- PROBLEM TO SOLVE
Look for the line with "This screenshot has height=404, width=559."; please transcribe it and every later line in the entries exactly, up to the end, leaving pictures out.

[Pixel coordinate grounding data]
=== Begin Enclosure ===

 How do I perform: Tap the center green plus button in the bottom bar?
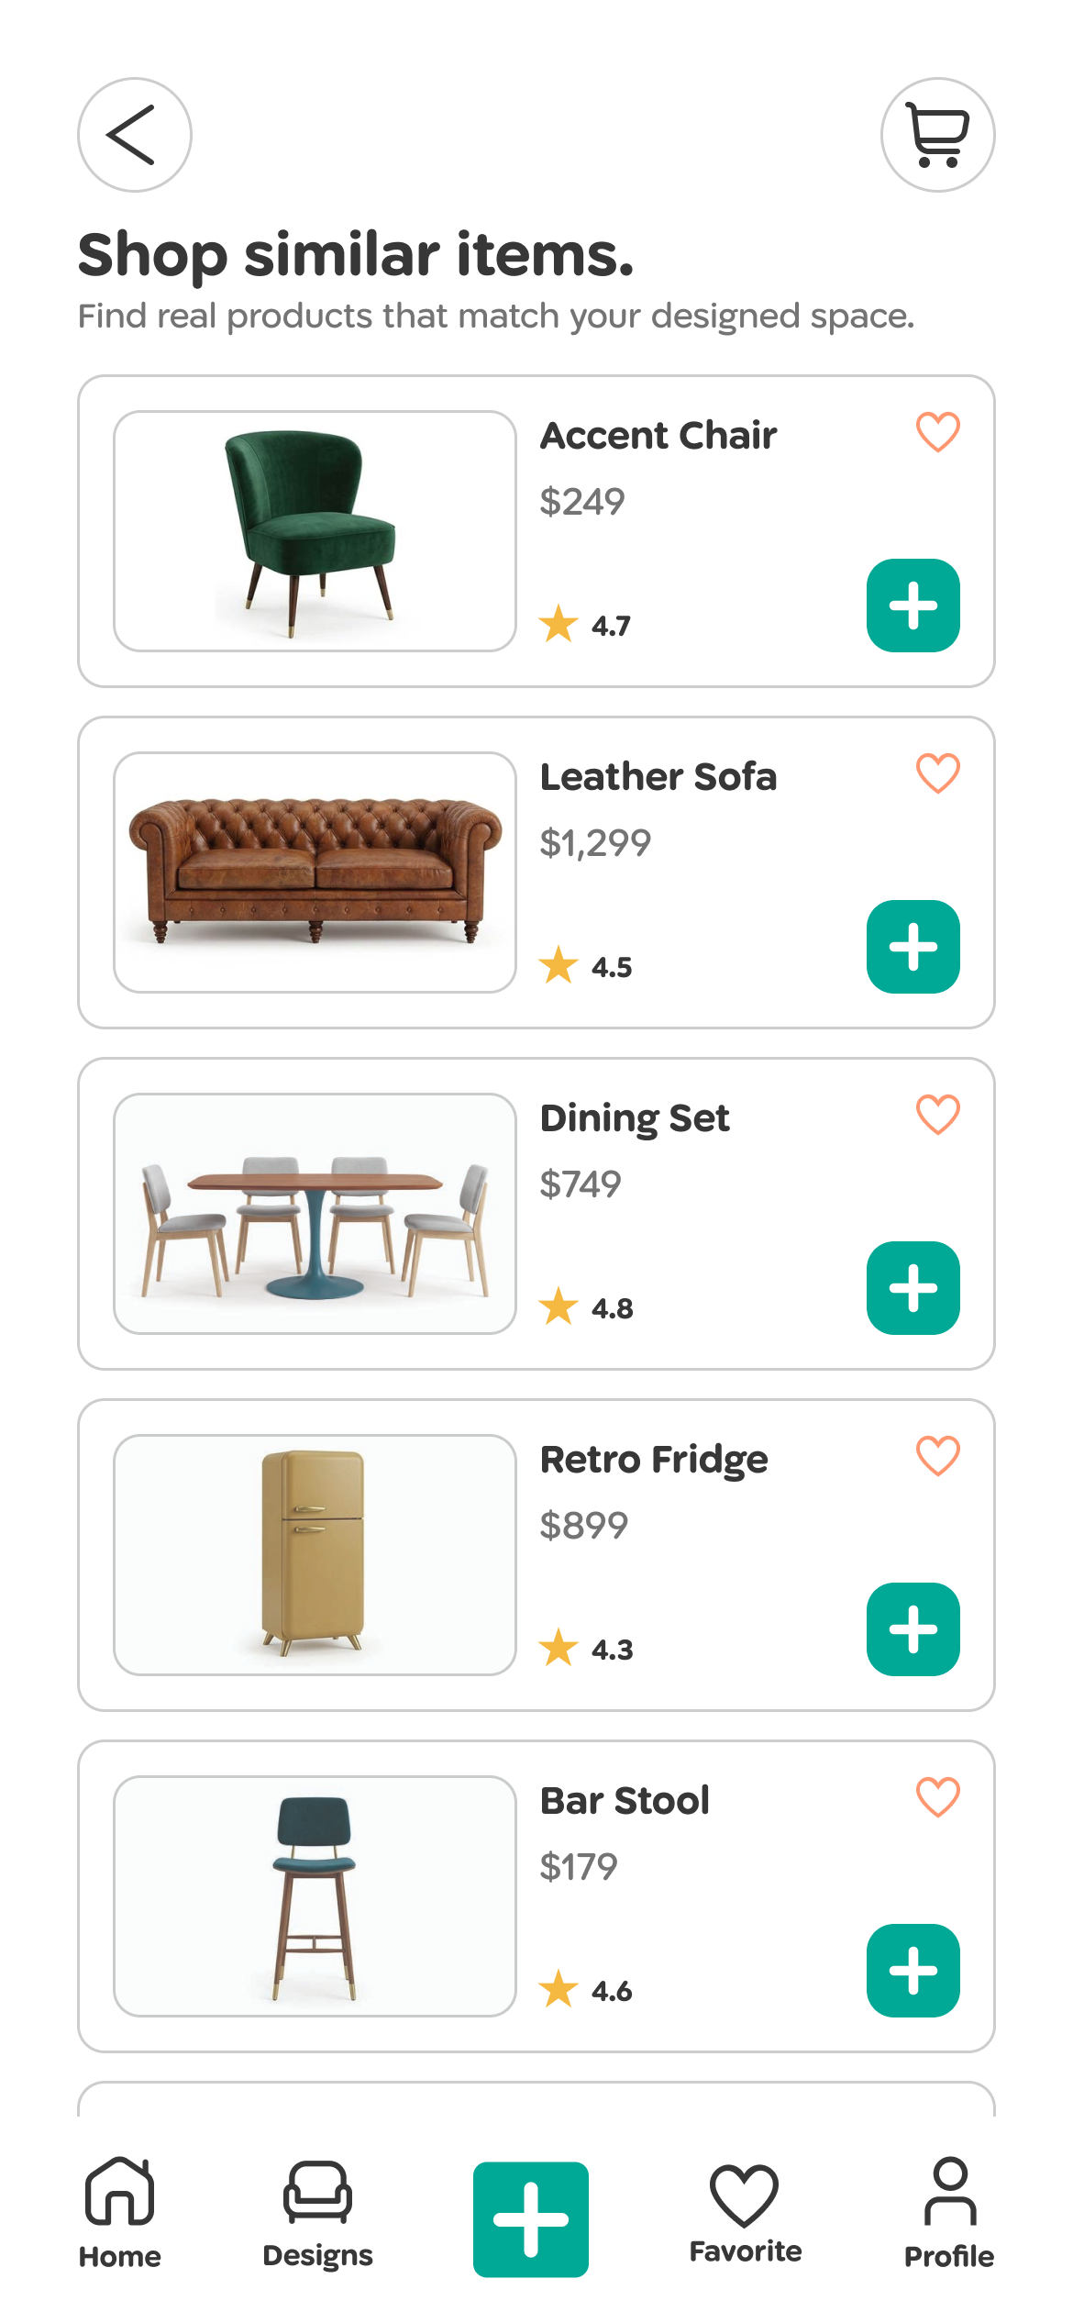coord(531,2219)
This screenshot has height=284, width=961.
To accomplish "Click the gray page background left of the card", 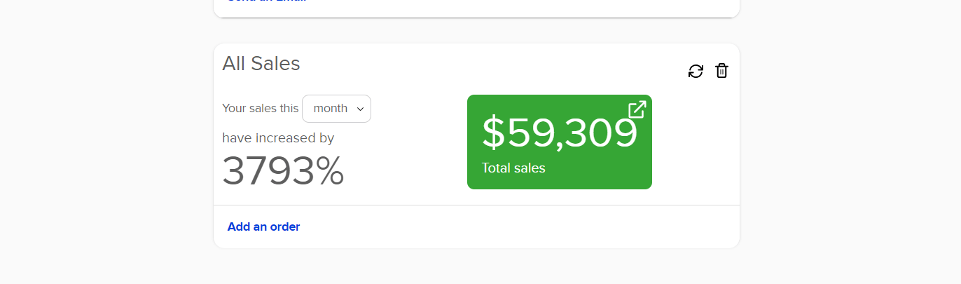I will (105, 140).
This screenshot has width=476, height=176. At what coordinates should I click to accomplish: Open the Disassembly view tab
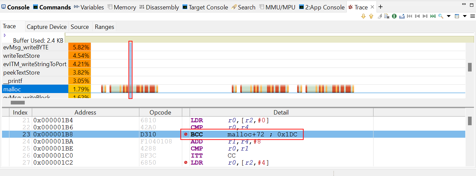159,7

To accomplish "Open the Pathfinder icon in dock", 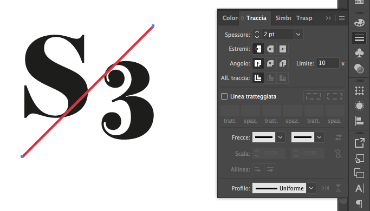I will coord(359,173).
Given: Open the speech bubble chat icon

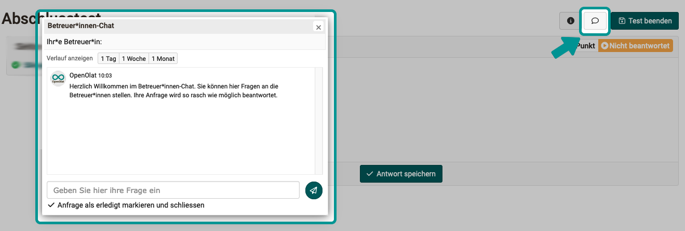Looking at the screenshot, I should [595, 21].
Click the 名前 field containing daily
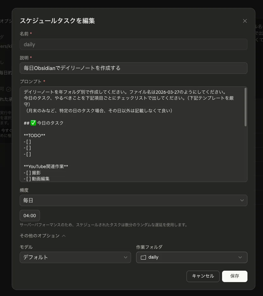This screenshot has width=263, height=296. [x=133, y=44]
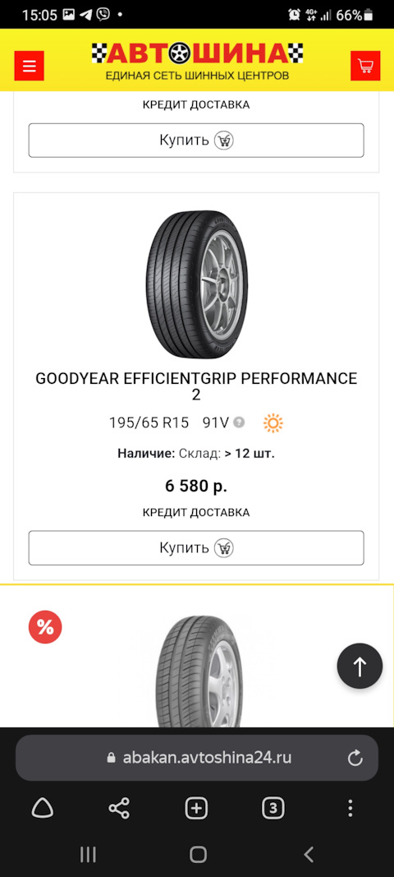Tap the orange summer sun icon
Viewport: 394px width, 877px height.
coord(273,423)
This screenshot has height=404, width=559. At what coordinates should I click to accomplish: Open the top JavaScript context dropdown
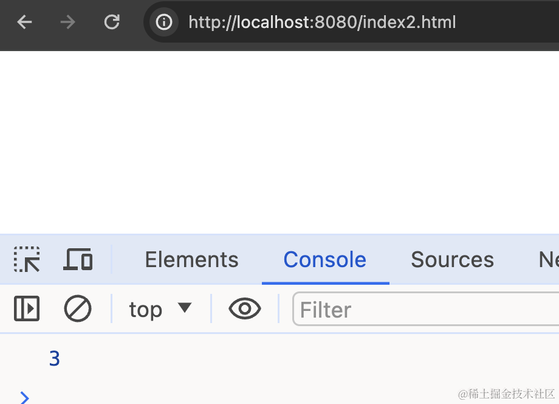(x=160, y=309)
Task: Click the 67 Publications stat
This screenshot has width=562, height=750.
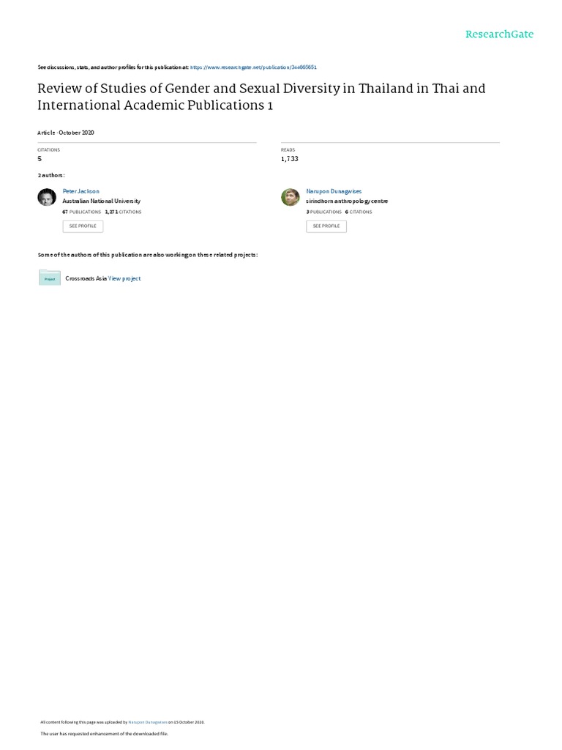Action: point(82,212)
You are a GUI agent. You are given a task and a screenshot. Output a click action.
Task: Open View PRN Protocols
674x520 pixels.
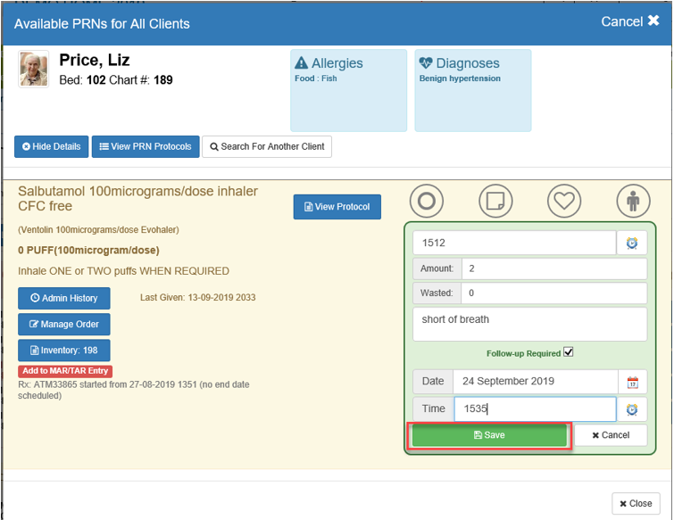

=== End Enclosure ===

- RESPONSE
This screenshot has height=404, width=559. At what coordinates should I click to accomplish: Open the top JavaScript context dropdown
(x=160, y=309)
Task: Click the 67 Publications stat
This screenshot has width=562, height=750.
Action: point(82,212)
You are a GUI agent. You are given a task and a screenshot. Output a click action.
Task: Open View PRN Protocols
674x520 pixels.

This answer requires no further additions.